In 1994, the American Dental Association (ADA), American Academy of Pediatrics (AAP) and American Academy of Pediatric Dentistry (AAPD)  issued new recommendations that infants under six months of age should receive no fluoride supplementation. As noted by the ADA, “Fluoride supplements are not recommended for children younger than 6 months.”

To learn more about fluoride supplements, click here.

Fluoridated Water

A large number of dental researchers, and even some pro-fluoride dental organizations, now recommend that babies not receive fluoridated water during their first year of life. According to the Academy of General Dentistry:

“When formula concentrations need to be diluted, it is recommended parents use bottled water that is fluoride-free or low in fluoride or tap water from a reverse osmosis home water filtration system, which removes most of the fluoride.”
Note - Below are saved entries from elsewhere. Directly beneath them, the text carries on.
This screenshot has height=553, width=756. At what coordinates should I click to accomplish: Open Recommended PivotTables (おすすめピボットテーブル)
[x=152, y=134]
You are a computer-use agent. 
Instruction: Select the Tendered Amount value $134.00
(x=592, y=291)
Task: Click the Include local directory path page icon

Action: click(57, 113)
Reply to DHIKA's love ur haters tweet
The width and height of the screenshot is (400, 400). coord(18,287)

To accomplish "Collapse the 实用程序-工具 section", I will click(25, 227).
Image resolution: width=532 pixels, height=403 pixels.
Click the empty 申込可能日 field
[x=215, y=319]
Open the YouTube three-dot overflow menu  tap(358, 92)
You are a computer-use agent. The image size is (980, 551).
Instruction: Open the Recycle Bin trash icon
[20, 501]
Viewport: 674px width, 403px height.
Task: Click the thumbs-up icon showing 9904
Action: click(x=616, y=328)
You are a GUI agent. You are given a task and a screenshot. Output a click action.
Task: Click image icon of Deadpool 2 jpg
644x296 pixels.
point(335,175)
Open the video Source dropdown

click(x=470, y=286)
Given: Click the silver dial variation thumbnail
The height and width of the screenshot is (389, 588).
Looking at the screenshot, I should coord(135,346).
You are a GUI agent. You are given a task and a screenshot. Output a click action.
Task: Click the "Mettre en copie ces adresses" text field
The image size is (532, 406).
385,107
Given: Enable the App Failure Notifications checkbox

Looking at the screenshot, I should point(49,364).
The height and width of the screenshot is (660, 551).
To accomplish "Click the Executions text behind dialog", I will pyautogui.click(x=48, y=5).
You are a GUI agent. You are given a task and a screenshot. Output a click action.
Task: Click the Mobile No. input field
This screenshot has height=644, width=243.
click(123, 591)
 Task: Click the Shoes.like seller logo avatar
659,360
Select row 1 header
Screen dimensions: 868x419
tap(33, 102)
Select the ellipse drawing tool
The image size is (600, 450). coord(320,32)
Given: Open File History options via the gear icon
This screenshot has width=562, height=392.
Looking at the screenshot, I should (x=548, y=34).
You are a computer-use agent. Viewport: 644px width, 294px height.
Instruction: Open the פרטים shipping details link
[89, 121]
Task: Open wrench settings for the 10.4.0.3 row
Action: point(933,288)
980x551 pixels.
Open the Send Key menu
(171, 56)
The American Dental Association (ADA) issued similar interim guidance in 2006. In its guidance, the ADA recommended that “parents and caregivers should consider using water that has no or low levels of fluoride.” Sadly, for reasons that appear to have less to do with the public interest and more to do with the public relations problem its guidance created for water fluoridation programs, the ADA has since backtracked on this recommendation.

Nevertheless, many dental researchers have made it clear that all fluoride supplementation (whether from drops or water) is unnecessary and undesirable. Indeed, shortly after the ADA issued its recommendation in 1994 that fluoride drops not be provided to newborn infants, a team of prominent U.S. dental researchers stated the obvious:

“Breastfeeding of infants should be encouraged, both for the many documented, general health benefits and the relative protection against ingestion of excessive fluoride from high quantities of intake of fluoridated water used to reconstitute concentrated infant formula early in infancy. . . . Use of powder concentrate would be recommended only for those with low-fluoride water.”